SABADO 8 DE JULIO DE 2000

 


* Javier Wimer *

Después del diluvio

El domingo 2 de julio fue un día excepcional, y lo fue, en parte, porque transcurrió con la aparente naturalidad de las metamorfosis y de las transfiguraciones.

En unas cuantas horas se develó el misterio que escondían las encuestas y se desplomaron las murallas que defendían los cuarteados pero al parecer indestructibles muros de un sistema político con vocación de eternidad. Hubo, como es natural, muestras de sorpresa, de alegría y de histeria, pero todo ocurrió con una inesperada tranquilidad.

Los mexicanos votaron y pasaron el resto de la jornada al pie del radio o del televisor pendientes de los acontecimientos pero sin que se alterara el ritmo plácido de un domingo con ribetes de civilismo lopezvelardiano.

Un día de murmullos y de comentarios en voz baja, de declaraciones pertinentes y mesuradas. Muy a tono, por cierto, con la implosión de un orden político que desaparecía del escenario sin estridencias y haciendo gestos de cortesía.

Es justo, pues, aplaudir la función y felicitar a todos sus protagonistas, y sin tratar de disminuir los méritos de campaña de Fox y de sus partidarios, señalar, todavía en temporada de fiestas, algunas opiniones sobre la naturaleza y consecuencias del proceso electoral.

El alud o avalancha de votos a favor de Fox, que levantó las otras candidaturas de sus correligionarios y hundió ciegamente otras candidaturas meritorias, revela un ánimo electoral de castigo en contra de un sistema político que había perdido legitimidad y rumbo.

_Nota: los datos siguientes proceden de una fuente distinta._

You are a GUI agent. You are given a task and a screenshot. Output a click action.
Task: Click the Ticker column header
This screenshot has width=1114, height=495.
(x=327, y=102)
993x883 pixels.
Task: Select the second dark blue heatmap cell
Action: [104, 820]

La sociedad encontró en Fox un catalizador y un conducto adecuados para cobrarse viejos y nuevos agravios, para llevar a cabo un genuino ajuste de cuentas.

Fox no se cansó de echar sal en las heridas del régimen y logró convertirlo en culpable de todos los males de la historia patria, hacer olvidar las responsabilidades del PAN en la gestión de los dos últimos gobiernos y, finalmente, presentarse como el hombre capaz de renovar la vida institucional del país.

Sin embargo, el mérito mayor de su estrategia partidista y de su personal capacidad de persuasión consiste, a mi juicio, en haberse disociado de la política neoliberal sin renunciar a ella. Son muchos los miembros de las clases medias y populares, pequeños empresarios, obreros y campesinos, que se sienten representados por él y cuyos intereses no encajan con la continuidad del actual proyecto económico.

Entre el sonido y la furia de la contienda, todos los candidatos hicieron promesas y compromisos de imposible cumplimiento. Fox los hizo y tampoco podrá cumplir aquellos que sean incompatibles con su política macroeconómica. Más temprano o más tarde tendrá que elegir entre proseguir por el mismo camino de sus antecesores o tomar otro que nos permita construir un modelo más acorde con nuestras necesidades y aspiraciones.

Una de las paradojas más llamativas de la última elección es que los votantes castigaron el desviacionismo neoliberal de los últimos gobiernos en la cabeza y en el cuerpo de la corriente nacionalista del PRI, que luchó, así fuera con el estilo sordo y cortesano del antiguo régimen, en contra del neoliberalismo. Pierden de nuevo los antisalinistas como Labastida y Silva Herzog, por representar políticamente al pasado régimen, y gana, con Fox, la alta jerarquía del neoliberalismo mexicano encabezado por Salinas, Zedillo, Blanco, Ortiz y Gurría.

El origen de la contradicción consiste en que el Presidente de la República concentró su esfuerzo en la defensa transexenal del modelo económico vigente y no permitió que el candidato del PRI se apartara del discurso gubernamental. En los mejores tiempos del sistema, la transmisión del poder comenzaba por un rito de ruptura que subrayaba o inventaba las diferencias ideológicas entre el presidente saliente y el candidato oficial. Así se configuraba la idea del cambio y se anunciaba el inicio de una nueva era.

Los espíritus simples son aficionados a los milagros y a las conspiraciones. Por eso no debe extrañar la especie que atribuye el triunfo de Fox a una maquiavélica conspiración de Zedillo. Esta caricaturesca versión de los hechos descubre, de todos modos, que el Presidente de la República, como diría De Gaulle, ha perdido una batalla pero no la guerra. La ganará si consigue que el candidato de la oposición sea el ejecutor testamentario de su política económica.

Conviene agregar que el próximo gobierno tendrá un margen reducido de maniobra. Son muchos los compromisos y fuerzas que limitan la posibilidad de virajes espectaculares en materia económica. Pero ese margen, ese pequeño territorio, ese escaso tiempo, debe ser aprovechado al máximo para cambiar el modelo económico vigente, que es el responsable mayor de la miseria existente en el país. Ojalá que el impredecible pragmatismo de Fox se imponga a sus inclinaciones partidarias.